I head to my first class: chemistry. I'm reminded of Sherlock as soon as I walk through the door. Science was everywhere as I sat down in my chair. I pull out my homework from last night and look over the answers that sadly, Sherlock helped with. I don't know why, but when he teaches me, I always understand it better.

The teacher is sitting at her desk when she asks, "Did you get a good night's sleep, John?" I look up at Mrs. Jenny.

I smile, "Yeah. I always do, especially with Sherlock getting on me about it all the time."

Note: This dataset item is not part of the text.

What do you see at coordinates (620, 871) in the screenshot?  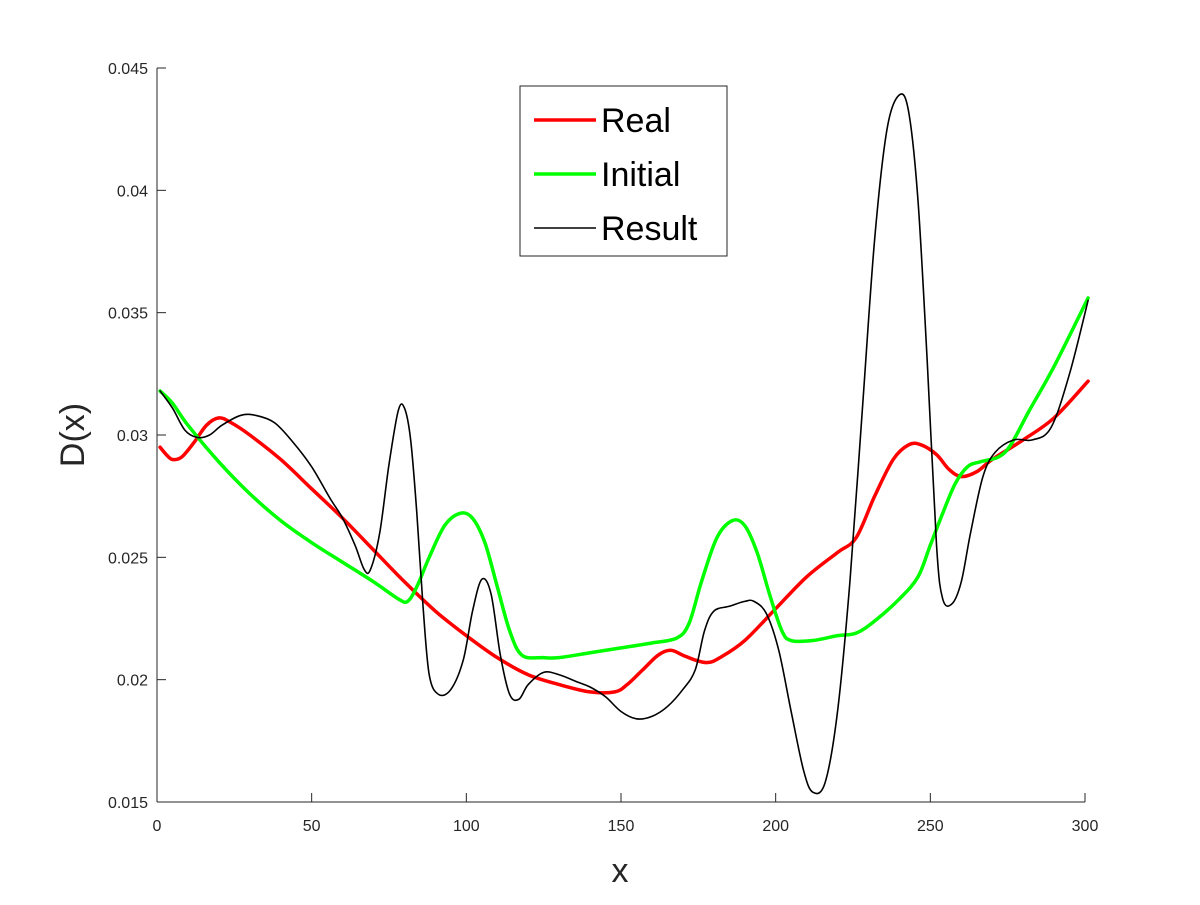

She chuckles softly, "That boy is good for you. don't let him get away." What does that mean? She smiles and sits in her seat as I go over the homework one last time. Then I just sit there and look at the many things about this room that remind me of at least one of Sherlock's mysteries.

When he solves them, he slips the Yard a note and they 'solve' the case the next day. I think it's funny, but Sherlock thinks the funniest part is Lestrade's face each time he solves the case before the Yard can. I will admit, each part of the story is unbelievable if you don't live with the guy yourself. At first I didn't believe him.

That's also why I took him in as mine, because he seemed crazy, until that day we were sitting in my room and he started to deduce things about me that no one else even bothered to find out. That was when I decided that this boy would be my responsibility. If he gets into the wrong hands, they could use him for things that a young man should never be involved with.

My thoughts are disrupted by the bell, and students start rushing into the classroom. Jenice sits by me and says, "So, how is that boyfriend of yours, John?" I sigh in frustration.

"He's not my boyfriend, and he's fine." I look at my burnet friend.

She laughs, "Well, from the way you talk about him, he might as well be your boyfriend." I shrug. He might as well be, but if anything, I take care of him. Besides, if tonight goes well, I'll have a girlfriend.